Mais de 120 são presos no Equador no 1º dia do toque de recolher
AMÉRICA LATINA
Toque de recolher vale para nove províncias do Equador e restringe circulação de pessoas entre 23h e 5h da manhã
Polícia do Equador (Foto: Divulgação)
(O Globo) Cerca de 120 pessoas foram presas no Equador durante o toque de recolher imposto pelo governo para conter a violência ligada ao narcotráfico, informou a polícia nesta segunda-feira. A medida, que restringe totalmente a circulação por seis horas durante a noite, faz parte da estratégia do presidente Daniel Noboa para enfrentar o avanço das organizações criminosas no país.

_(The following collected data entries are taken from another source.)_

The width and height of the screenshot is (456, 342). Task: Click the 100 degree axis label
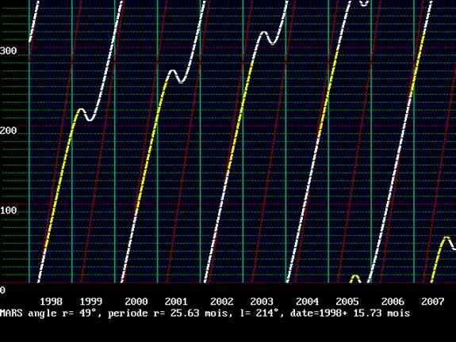pos(8,211)
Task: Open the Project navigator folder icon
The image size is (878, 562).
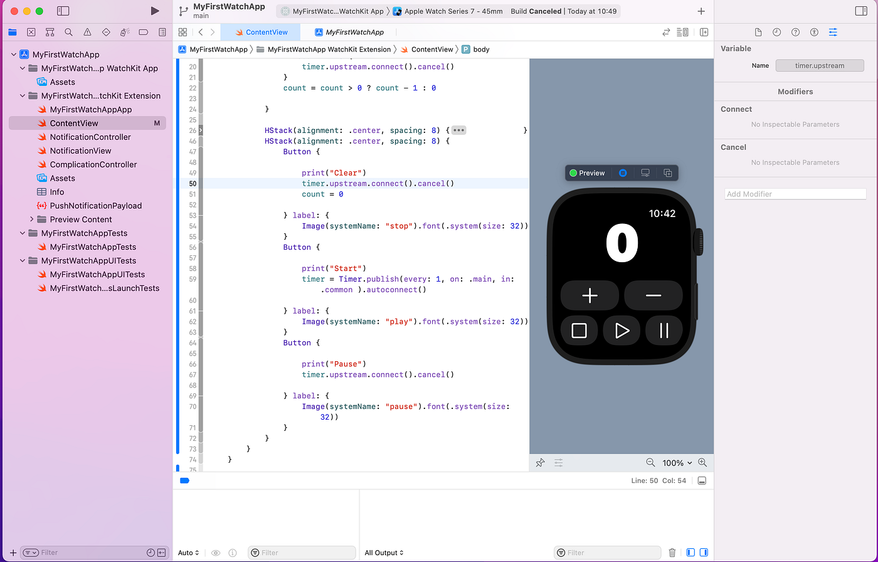Action: coord(13,31)
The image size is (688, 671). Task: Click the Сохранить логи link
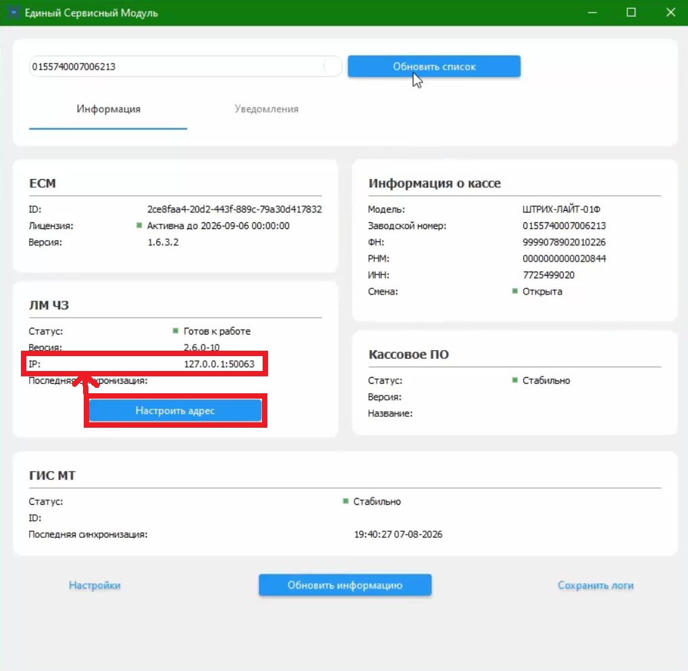point(596,585)
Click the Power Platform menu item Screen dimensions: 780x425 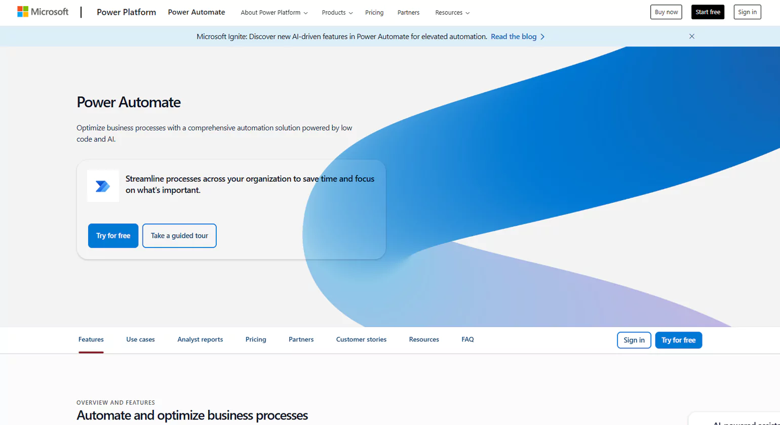tap(126, 12)
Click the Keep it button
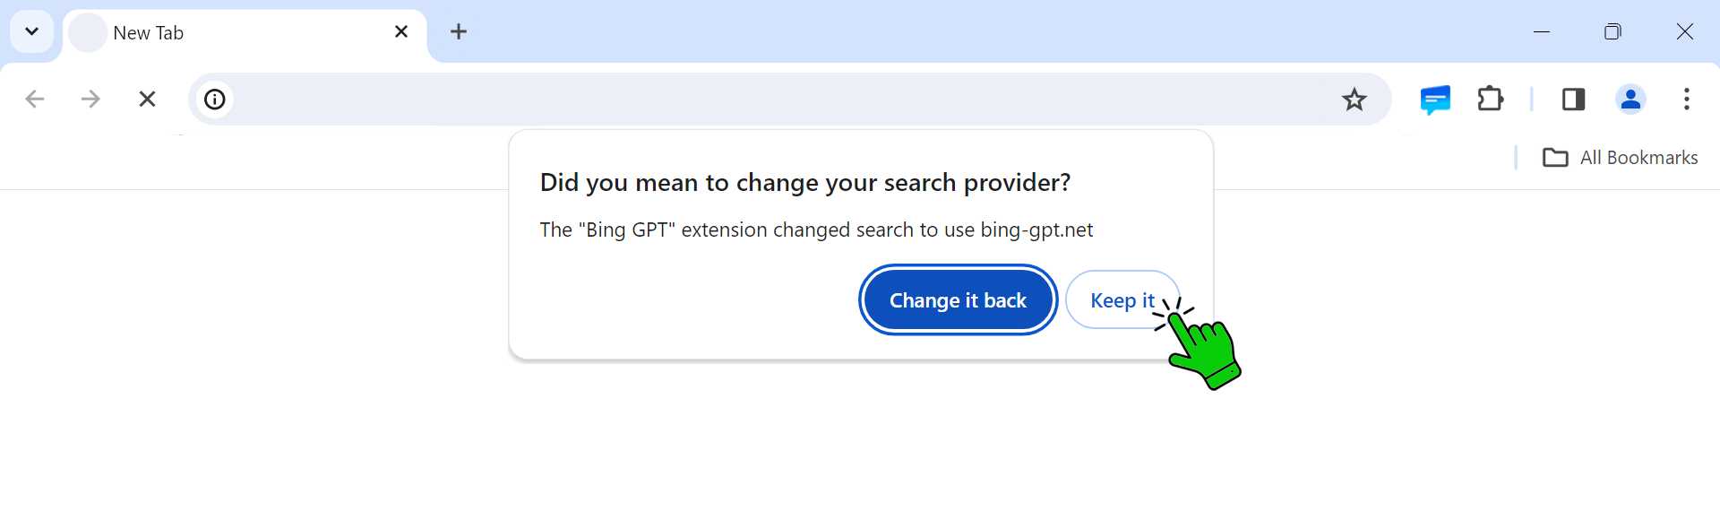1720x520 pixels. pos(1121,300)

Segundo o comandante da polícia, general Pablo Dávila, 124 pessoas foram detidas na primeira noite da restrição, a maioria por descumprir a proibição de circulação.
O toque de recolher, que vai das 23h às 5h (horário local), está em vigor entre os dias 3 e 18 de maio e atinge nove das 24 províncias equatorianas, incluindo Pichincha, onde fica a capital Quito, e Guayas, cuja principal cidade é Guayaquil.

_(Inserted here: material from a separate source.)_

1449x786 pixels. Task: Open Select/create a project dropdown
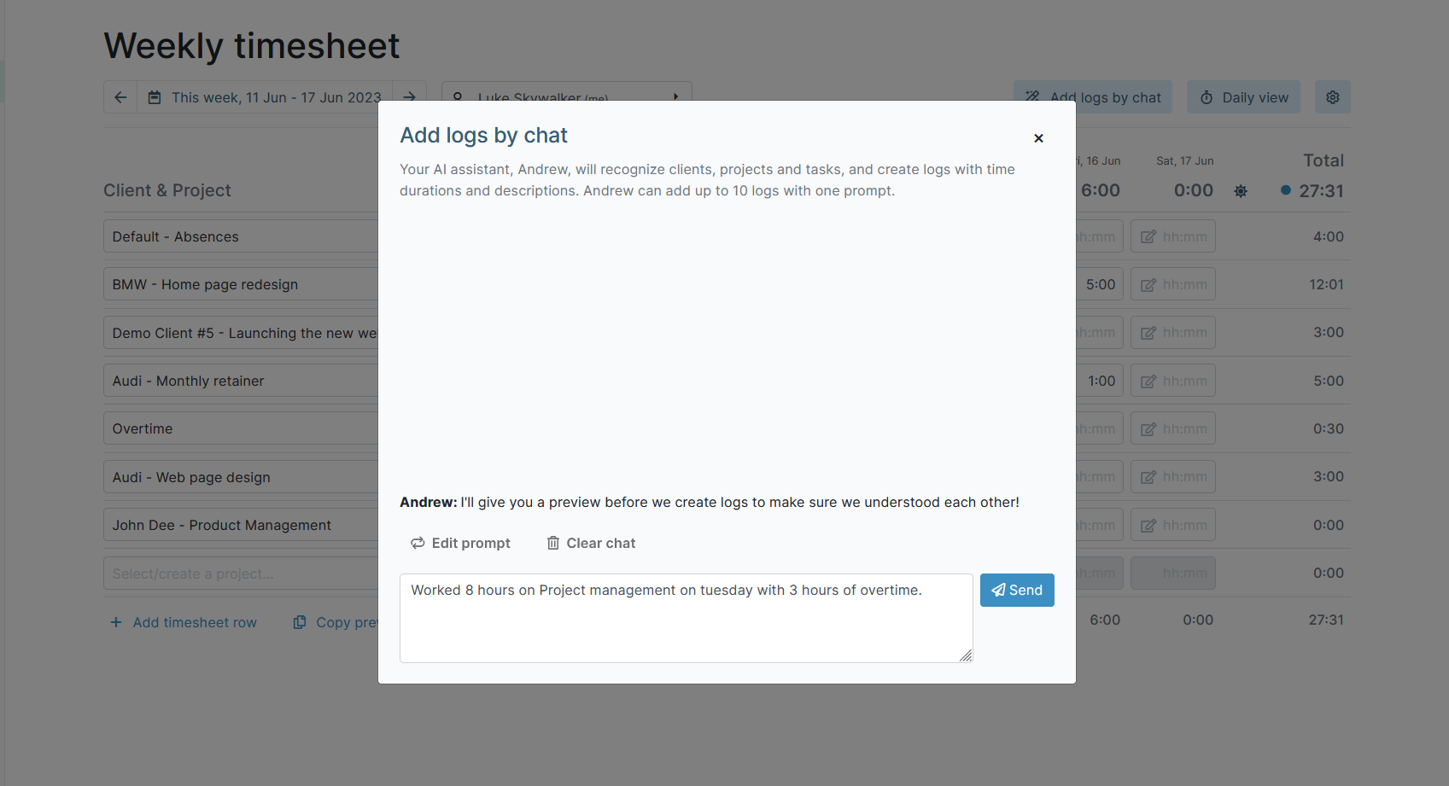pyautogui.click(x=241, y=573)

Moradores de áreas mais afetadas pela violência demonstram ceticismo em relação à eficácia das medidas.
— Esse toque de recolher é mais do mesmo, porque avisaram com antecedência que os militares iriam às ruas, e depois, quando saem, a gente os vê durante o dia, e à noite fazem operações nas avenidas principais, mas dentro do subúrbio, onde eu moro, nem aparecem — afirmou à AFP o comerciante Gerardo Gómez, de 45 anos, morador de uma região violenta de Guayaquil.
Ele critica as políticas de linha dura adotadas por Noboa, que, segundo ele, ainda não conseguiram reduzir a criminalidade em um dos países mais violentos da América do Sul.
As restrições também têm impacto econômico. Por causa do toque de recolher, Gómez decidiu fechar mais cedo sua loja de cabos e fones de ouvido, o que afeta sua renda. — Assim não dá para trabalhar. Apoiamos o combate aos criminosos, mas estamos tendo prejuízos — disse à AFP um jovem dono de uma loja de bebidas no norte de Quito, que preferiu não se identificar “por segurança”.
Mais de 50 mil agentes, entre policiais e militares, foram mobilizados para patrulhar as ruas, muitos armados com fuzis, usando balaclavas e veículos blindados.
O Equador enfrenta uma escalada de violência impulsionada por disputas entre facções criminosas que atuam no tráfico de drogas, extorsão e outros delitos, muitas vezes com apoio de cartéis internacionais rivais. Esse cenário transformou o país no mais violento da América Latina, com uma taxa de 51 homicídios por 100 mil habitantes em 2025, segundo a organização Insight Crime.